■ **PROBLEM STATEMENT**: Only those lines in the data below from the line containing "Add Baldur's Gate" through the line containing "You are a computer-use agent.", both included, should be restated word for word.

■ **SOURCE DATA**:
____________
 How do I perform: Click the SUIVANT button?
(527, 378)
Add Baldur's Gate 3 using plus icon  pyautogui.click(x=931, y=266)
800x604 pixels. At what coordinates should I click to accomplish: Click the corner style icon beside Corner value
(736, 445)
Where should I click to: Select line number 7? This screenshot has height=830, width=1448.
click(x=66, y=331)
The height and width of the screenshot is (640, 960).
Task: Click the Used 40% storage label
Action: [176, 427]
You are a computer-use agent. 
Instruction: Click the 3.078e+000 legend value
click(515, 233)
____________
■ **TASK RESULT**:
Add Baldur's Gate 3 using plus icon  pyautogui.click(x=931, y=266)
800x604 pixels. At what coordinates should I click to accomplish: Click the corner style icon beside Corner value
(736, 445)
Where should I click to: Select line number 7? This screenshot has height=830, width=1448.
click(x=66, y=331)
The height and width of the screenshot is (640, 960).
Task: Click the Used 40% storage label
Action: [176, 427]
You are a computer-use agent. 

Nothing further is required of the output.